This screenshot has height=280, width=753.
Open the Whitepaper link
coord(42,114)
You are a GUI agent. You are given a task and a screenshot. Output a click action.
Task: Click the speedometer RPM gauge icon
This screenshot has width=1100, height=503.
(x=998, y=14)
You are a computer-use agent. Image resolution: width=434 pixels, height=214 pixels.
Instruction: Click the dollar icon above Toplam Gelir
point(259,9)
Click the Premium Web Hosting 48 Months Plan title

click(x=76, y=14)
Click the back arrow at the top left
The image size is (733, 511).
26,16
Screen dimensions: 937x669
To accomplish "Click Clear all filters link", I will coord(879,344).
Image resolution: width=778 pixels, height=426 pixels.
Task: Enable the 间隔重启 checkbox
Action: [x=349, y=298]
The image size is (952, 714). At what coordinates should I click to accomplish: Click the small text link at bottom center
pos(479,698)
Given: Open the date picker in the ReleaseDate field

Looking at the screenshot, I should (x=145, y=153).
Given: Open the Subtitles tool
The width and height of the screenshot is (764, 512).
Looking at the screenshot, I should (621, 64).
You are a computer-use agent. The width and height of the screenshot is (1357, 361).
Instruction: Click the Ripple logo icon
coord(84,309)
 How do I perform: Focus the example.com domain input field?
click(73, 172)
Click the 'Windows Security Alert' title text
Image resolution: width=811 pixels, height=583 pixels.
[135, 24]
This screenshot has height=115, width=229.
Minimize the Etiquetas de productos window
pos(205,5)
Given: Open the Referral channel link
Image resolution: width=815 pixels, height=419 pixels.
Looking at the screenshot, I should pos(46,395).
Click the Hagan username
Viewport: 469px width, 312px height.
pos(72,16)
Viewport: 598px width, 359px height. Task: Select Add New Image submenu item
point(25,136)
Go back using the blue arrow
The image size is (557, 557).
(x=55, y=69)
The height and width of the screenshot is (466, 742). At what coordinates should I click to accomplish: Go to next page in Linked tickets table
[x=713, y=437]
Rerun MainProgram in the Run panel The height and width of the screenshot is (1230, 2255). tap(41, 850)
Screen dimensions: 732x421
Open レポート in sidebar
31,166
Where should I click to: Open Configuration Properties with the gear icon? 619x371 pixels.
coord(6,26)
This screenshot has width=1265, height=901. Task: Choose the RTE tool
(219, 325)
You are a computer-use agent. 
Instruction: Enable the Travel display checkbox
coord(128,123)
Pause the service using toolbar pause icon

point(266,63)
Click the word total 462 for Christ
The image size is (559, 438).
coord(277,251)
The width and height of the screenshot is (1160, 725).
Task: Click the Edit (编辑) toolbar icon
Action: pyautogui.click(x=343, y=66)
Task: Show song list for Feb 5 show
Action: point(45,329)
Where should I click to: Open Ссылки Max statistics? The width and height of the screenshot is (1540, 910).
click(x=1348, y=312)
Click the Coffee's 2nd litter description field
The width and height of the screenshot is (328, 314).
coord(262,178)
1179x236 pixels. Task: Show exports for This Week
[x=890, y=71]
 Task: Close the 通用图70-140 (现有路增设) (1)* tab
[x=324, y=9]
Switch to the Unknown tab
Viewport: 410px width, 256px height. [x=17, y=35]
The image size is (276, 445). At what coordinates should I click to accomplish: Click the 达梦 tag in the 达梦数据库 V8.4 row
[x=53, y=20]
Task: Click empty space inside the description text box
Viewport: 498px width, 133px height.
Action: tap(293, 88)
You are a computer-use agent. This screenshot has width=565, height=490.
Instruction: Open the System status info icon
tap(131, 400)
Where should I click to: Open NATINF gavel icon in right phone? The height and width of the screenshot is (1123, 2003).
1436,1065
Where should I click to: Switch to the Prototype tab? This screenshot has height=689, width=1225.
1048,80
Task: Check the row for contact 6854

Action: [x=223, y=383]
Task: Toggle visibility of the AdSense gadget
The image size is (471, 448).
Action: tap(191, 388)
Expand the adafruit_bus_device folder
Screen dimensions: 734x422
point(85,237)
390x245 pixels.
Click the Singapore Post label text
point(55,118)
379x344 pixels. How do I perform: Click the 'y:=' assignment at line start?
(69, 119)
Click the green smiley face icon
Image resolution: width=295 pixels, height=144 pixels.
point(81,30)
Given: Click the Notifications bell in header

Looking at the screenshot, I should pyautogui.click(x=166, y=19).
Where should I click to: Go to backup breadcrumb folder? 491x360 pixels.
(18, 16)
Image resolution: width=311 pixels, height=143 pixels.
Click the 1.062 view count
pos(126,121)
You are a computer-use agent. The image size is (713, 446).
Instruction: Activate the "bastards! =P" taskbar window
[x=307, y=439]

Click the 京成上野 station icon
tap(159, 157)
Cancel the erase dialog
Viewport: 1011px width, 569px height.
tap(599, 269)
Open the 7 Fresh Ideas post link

• [Given problem]:
Convert the records starting at the line containing "Where should I click to: Go" and ending at the line containing "pos(126,121)", both included, into a two-column CSV with the headers instruction and coordinates. Give one row per record, with each field in quotes and line breaks replaced by spaces.

• [Reply to the task]:
instruction,coordinates
"Where should I click to: Go to backup breadcrumb folder? 491x360 pixels.","(18, 16)"
"Image resolution: width=311 pixels, height=143 pixels. Click the 1.062 view count","pos(126,121)"